== Records shown

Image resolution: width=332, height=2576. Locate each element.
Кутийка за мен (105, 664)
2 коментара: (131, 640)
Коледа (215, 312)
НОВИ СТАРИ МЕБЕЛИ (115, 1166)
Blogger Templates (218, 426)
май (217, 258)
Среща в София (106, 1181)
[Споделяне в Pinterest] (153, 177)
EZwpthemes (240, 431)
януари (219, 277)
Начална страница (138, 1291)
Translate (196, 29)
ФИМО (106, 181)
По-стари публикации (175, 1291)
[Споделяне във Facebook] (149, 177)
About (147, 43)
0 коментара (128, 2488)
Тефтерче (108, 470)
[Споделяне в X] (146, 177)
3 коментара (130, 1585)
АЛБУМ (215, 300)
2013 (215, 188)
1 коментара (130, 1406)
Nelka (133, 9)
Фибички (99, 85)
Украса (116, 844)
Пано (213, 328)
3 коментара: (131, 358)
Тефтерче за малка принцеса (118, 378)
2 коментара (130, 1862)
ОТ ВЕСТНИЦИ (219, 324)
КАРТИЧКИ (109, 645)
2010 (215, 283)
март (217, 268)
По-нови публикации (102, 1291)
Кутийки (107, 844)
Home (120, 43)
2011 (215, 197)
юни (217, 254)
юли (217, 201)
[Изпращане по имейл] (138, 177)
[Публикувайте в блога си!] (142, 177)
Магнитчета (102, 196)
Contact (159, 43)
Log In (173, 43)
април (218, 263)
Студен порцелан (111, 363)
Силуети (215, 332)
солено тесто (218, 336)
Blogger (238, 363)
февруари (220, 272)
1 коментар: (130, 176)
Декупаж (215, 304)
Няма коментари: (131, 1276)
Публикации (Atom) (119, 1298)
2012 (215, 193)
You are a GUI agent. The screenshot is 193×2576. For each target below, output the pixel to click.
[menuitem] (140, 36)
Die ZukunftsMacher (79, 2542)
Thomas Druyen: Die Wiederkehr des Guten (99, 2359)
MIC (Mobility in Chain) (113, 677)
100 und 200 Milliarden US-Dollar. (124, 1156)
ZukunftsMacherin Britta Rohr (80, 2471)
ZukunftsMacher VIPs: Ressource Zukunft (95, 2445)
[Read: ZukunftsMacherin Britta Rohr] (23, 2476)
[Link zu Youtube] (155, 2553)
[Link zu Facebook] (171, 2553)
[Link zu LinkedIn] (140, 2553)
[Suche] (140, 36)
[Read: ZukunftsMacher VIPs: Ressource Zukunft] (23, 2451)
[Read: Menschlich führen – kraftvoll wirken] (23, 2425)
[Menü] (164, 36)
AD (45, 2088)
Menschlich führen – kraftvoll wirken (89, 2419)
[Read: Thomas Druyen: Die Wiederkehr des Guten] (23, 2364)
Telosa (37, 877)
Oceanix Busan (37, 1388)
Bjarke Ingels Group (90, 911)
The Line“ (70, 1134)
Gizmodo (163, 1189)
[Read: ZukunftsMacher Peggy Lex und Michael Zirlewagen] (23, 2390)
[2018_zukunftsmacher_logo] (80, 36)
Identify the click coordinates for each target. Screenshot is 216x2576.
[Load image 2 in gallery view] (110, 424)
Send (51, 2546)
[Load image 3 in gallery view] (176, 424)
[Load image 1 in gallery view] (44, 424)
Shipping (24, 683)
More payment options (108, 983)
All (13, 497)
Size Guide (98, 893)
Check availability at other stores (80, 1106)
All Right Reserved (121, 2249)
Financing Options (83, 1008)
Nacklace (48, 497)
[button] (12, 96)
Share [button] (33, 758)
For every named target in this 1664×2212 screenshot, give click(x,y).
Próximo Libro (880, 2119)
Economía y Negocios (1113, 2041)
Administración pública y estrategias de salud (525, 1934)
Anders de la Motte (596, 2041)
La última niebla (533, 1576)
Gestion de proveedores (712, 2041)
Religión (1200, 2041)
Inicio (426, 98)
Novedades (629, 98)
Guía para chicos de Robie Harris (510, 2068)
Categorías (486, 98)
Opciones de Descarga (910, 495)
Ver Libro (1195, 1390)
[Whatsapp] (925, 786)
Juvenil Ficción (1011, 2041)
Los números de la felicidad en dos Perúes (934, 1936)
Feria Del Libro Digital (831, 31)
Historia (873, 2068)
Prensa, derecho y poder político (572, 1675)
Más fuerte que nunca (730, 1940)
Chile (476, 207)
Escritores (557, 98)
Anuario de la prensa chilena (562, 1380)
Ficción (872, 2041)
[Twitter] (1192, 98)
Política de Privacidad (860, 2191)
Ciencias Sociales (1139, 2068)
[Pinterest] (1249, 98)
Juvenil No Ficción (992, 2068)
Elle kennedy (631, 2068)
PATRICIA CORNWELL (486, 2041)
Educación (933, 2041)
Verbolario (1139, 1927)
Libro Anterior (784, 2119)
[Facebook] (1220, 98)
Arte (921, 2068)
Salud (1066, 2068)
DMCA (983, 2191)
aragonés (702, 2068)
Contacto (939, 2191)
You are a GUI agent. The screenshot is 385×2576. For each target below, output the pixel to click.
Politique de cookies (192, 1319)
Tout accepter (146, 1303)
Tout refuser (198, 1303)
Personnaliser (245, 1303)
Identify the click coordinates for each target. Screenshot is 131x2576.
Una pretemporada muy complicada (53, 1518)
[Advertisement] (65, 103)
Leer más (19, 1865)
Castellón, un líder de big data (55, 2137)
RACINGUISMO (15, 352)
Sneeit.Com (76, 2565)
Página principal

====

**Exercise:**
Every line above that holds the word "Juvenil" needs to be copied.

**Answer area:**
Juvenil Ficción (1011, 2041)
Juvenil No Ficción (992, 2068)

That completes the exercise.